About Prompt
- Prompt Type – Dynamic
- Prompt Platform – ChatGPT, Grok, Deepseek, Gemini, Copilot, Midjourney, Meta AI and more
- Niche – Specific AI Niche
- Language – English
- Category – Code Generation
- Prompt Title – Python Code Generation Prompt for Beginners in Data Science
Prompt Details
This prompt is designed to help beginners in data science generate Python code for various tasks. It is dynamic, allowing you to specify the dataset, task, libraries, and desired output format. It adheres to prompt engineering best practices and is adaptable across different AI platforms.
**Prompt Structure:**
“`
I want you to act as a Python code generator for beginner data science projects. I will provide you with the following information:
1. **Dataset Description:** A detailed description of the dataset I’m working with. This should include:
* File format (e.g., CSV, Excel, JSON)
* File path or URL (if publicly accessible)
* Key columns and their data types (e.g., ‘price’: numerical, ‘product_name’: categorical)
* A brief explanation of the dataset’s purpose (e.g., predicting customer churn, analyzing sales trends)
2. **Task Description:** A clear explanation of the data science task I want to perform. Be as specific as possible. Examples include:
* Data cleaning (e.g., handling missing values, removing duplicates)
* Exploratory Data Analysis (EDA) (e.g., generating descriptive statistics, creating visualizations)
* Data preprocessing (e.g., one-hot encoding, feature scaling)
* Model building (e.g., linear regression, decision tree classification)
* Model evaluation (e.g., calculating accuracy, precision, recall)
3. **Desired Libraries:** A list of Python libraries you should use in the generated code. If no preference is specified, use common data science libraries like pandas, NumPy, scikit-learn, matplotlib, and seaborn.
4. **Desired Output Format:** Specify the desired output format. Examples include:
* Python script (.py)
* Jupyter Notebook (.ipynb)
* Code snippet for a specific function or class
* Visualizations (e.g., matplotlib plots, seaborn charts) – Specify the plot type (e.g., scatter plot, histogram, bar chart).
5. **Additional Requirements (Optional):** Any other specific instructions, constraints, or preferences for the code generation. Examples include:
* Code comments explaining each step.
* Specific functions or methods to be used.
* Handling imbalanced datasets.
* Performance optimization considerations.

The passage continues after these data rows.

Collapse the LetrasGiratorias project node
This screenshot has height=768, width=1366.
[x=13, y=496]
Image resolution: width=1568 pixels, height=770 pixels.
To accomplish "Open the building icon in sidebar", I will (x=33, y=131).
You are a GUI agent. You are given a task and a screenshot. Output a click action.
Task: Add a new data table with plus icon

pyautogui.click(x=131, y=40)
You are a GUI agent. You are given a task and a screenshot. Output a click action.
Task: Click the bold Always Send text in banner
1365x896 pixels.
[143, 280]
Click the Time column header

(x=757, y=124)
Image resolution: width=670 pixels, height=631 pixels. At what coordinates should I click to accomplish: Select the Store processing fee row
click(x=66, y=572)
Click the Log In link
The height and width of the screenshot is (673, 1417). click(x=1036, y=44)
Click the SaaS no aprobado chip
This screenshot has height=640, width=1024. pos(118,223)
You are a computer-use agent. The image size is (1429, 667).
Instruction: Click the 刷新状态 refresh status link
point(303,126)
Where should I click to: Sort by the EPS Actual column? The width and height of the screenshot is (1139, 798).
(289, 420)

Once I provide this information, generate the corresponding Python code. Ensure the code is well-commented, readable, and follows best practices for data science.
**Example Prompt:**
I want you to act as a Python code generator for beginner data science projects.
1. **Dataset Description:** I have a CSV file named ‘customer_churn.csv’ located at ‘./data/customer_churn.csv’. It contains information about telecom customers, including their tenure, monthly charges, and whether they churned (yes/no). Key columns include ‘tenure’ (numerical), ‘MonthlyCharges’ (numerical), and ‘Churn’ (categorical). The goal is to predict customer churn based on these features.
2. **Task Description:** I want to perform EDA on this dataset. Specifically, I want to generate descriptive statistics for the numerical columns and create a bar chart showing the churn distribution.
3. **Desired Libraries:** pandas, matplotlib
4. **Desired Output Format:** Jupyter Notebook (.ipynb)
5. **Additional Requirements:** Add comments to the code explaining each step.
**Expected Output (Illustrative):**
“`python
# Import necessary libraries
import pandas as pd
import matplotlib.pyplot as plt
# Load the dataset
df = pd.read_csv(‘./data/customer_churn.csv’)
# Display descriptive statistics for numerical columns
print(df.describe())
# Create a bar chart showing churn distribution
churn_counts = df[‘Churn’].value_counts()
churn_counts.plot(kind=’bar’)
plt.title(‘Customer Churn Distribution’)
plt.xlabel(‘Churn’)
plt.ylabel(‘Count’)
plt.show()
“`
“`
This dynamic prompt allows you to tailor your request for a wide range of beginner-level data science tasks, maximizing code generation effectiveness and facilitating learning. Remember to replace the example information with your specific project details.